A strapline below the main headline says:
“Rahul Dravid, former Indian cricket team captain, has said that Virat Kohli’s statements before the start of a major series are sometimes ‘cringe’worth while the Anil Kumble sacking was a sad affair for the team”
For its part, Times of India front-paged the story under this headline:
Cringe on reading Virat Kohli’s pre-match statements: Rahul Dravid
The organizers estimate that somewhere between 500-600 people were present at the event. These people needed no external agency to tell them what was said, and what the context was. But the vast majority gets its information through the lens of the media — and in this case, the reports I cited above dangerously distort both the statements and the intent, of the speaker.
I use the word ‘dangerously’ with deliberate intent. Never mind political and societal issues where distortions and misinformation can have life or death consequences, during my time covering cricket I have at first hand witnessed the risks inherent in such manipulations of fact. There have been instances of reports that took facts and statements out of context to create a controversy; this, in turn, has led to anger and heartburn in the team dressing room between the person who spoke the words and the person(s) who the media portrayed as targets. Such anger has taken a lot of time and effort to dispel and, in some instances, the conflicts persisted despite the affected player’s best efforts to set the record straight.
And all this for what? A few more clicks that, at the very best, bring in a few rupees — measured not in lakhs and crores but literally in mere hundreds and thousands — to your bottomline? At what point do we ask ourselves if this is really worth it? At what point do we stop bemoaning our vanishing credibility while simultaneously, by our every act, we continue to erode what remains of that credibility?

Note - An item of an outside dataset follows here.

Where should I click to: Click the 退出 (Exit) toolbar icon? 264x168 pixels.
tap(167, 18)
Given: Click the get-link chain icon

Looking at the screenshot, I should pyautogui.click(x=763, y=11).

Or to put it bluntly: The three stories cited above are flat out false. Not in the sense of fakes, but in how the reporters cherry-pick words and thoughts, bowdlerize statements, and create an impression that is at variance with reality.
I know this because I was there. The question in my mind now is, now that I have seen at first hand how grotesquely the media houses in question distort events, how do I believe any report I read in their pages or on their sites?
Here is the full video of the event featuring Rahul Dravid and Rajdeep Sardesai at the Bangalore Lit Fest this Sunday morning. Watch, and make up your own minds:
In passing, here is a lineup of stories that adhered to what was actually said and, in all cases, provided the context necessary to understand the words:
#1. An Anand Vasu report for Cricbuzz
#2. Another piece, also by Anand Vasu, for the Economic Times
#3. A Saurabh Somani piece for Wisden India on the Kumble question, and another on Dravid’s thoughts on the game and on Kohli
#4. An Ashwin Achal piece for the Hindu
#6. A Scroll piece on the event
This is not an exhaustive list, merely an indicative one. And even here, it is interesting to see that every single piece focuses on two statements that came at the very end of an event in course of which Dravid spoke with such clarity on so many contemporary cricketing questions.
In passing, this: At the tail end of our conversation I asked Rahul Dravid when he will write a book on his life as a cricketer. His response was that he knew what would happen if he wrote an honest book, and he didn’t want to put his family through the fallout.
At the time, I thought Rahul was being a bit paranoid, a little bit over the top. I now understand why he said what he did.